Attorney Mickey Haller has left defense law and has been spending his time defending homeowners against banks and agencies threatening to foreclose on their homes. One of his clients, Lisa Trammel, started marching in front of the bank who held her paper, to the point where they took out a restraining order against her being within 50 feet of the banks offices. When Mickey receives a call that Lisa has been arrested for the murder of the bank's vice president in charge of foreclosures, not only is he back in defense law, but out of the rolling office of his Lincoln Town Car and in a formal office with his team. Although the defense team has slight physical evidence, Haller works on Lisa having been set up and there being a 'fifth witness,' and someone else behind the murder.

Could there be a book with a more timely plot?

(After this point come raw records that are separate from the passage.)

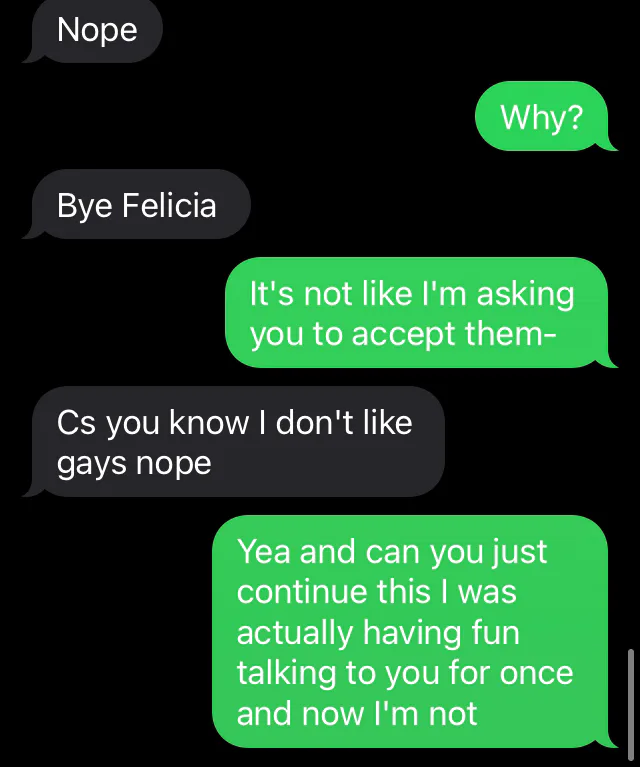Click the word "fun" in the last message
Image resolution: width=640 pixels, height=767 pixels.
pos(496,632)
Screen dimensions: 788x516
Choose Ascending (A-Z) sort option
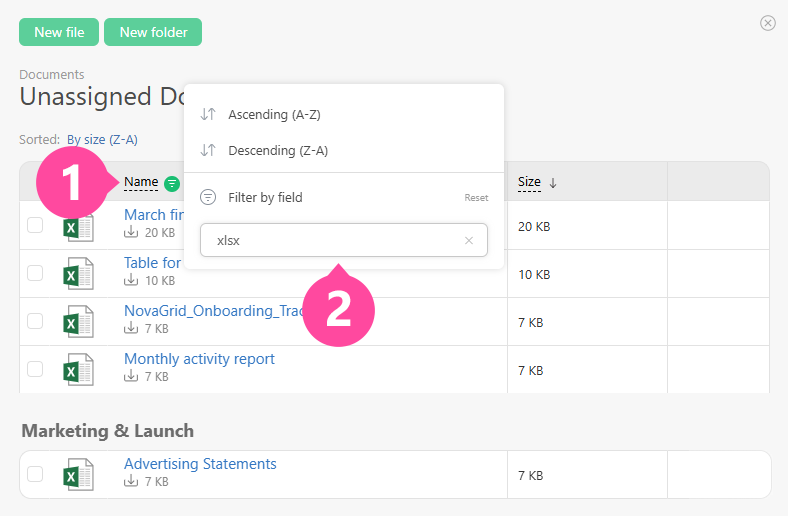[x=274, y=115]
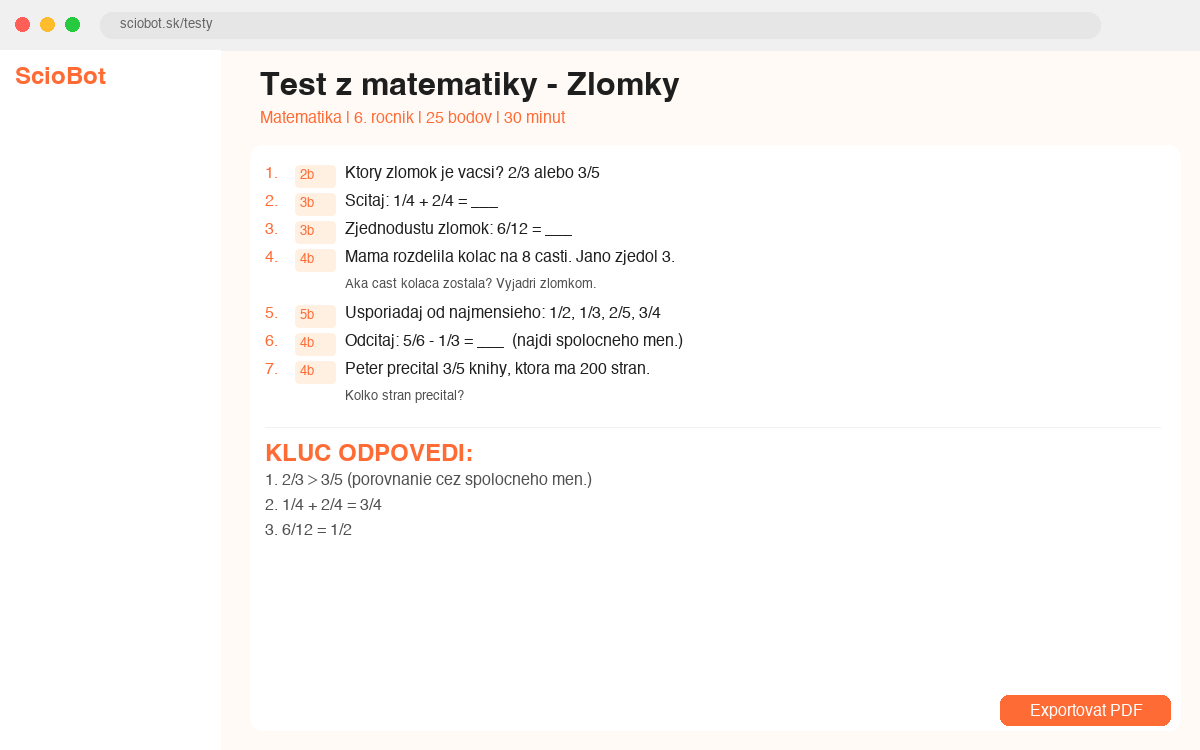
Task: Select the 3b badge beside question 3
Action: click(x=314, y=232)
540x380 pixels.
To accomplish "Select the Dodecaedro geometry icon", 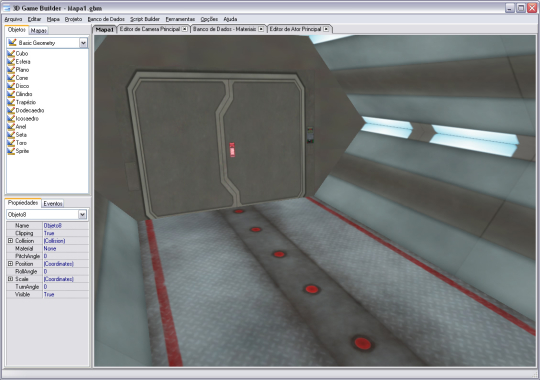I will coord(11,110).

Yet rather than seeming trite, Connolly makes foreclosures a fascinating backdrop for his latest Mickey Haller book. His inclusion of detailed information on everything from the processes for foreclosures, setting up book and movie deals to pay for legal defense, and legal and police procedures adds interest and veracity to the story, as well as to the character, but can also take you out of the plot when they become overlong.

Connolly constructs his characters very well. Because he provides their history, there is no feeling of having been dropped into the series midstream. You know who each character is and how they relate to one another. There are several character threads to the story, and you care about what happens in each case.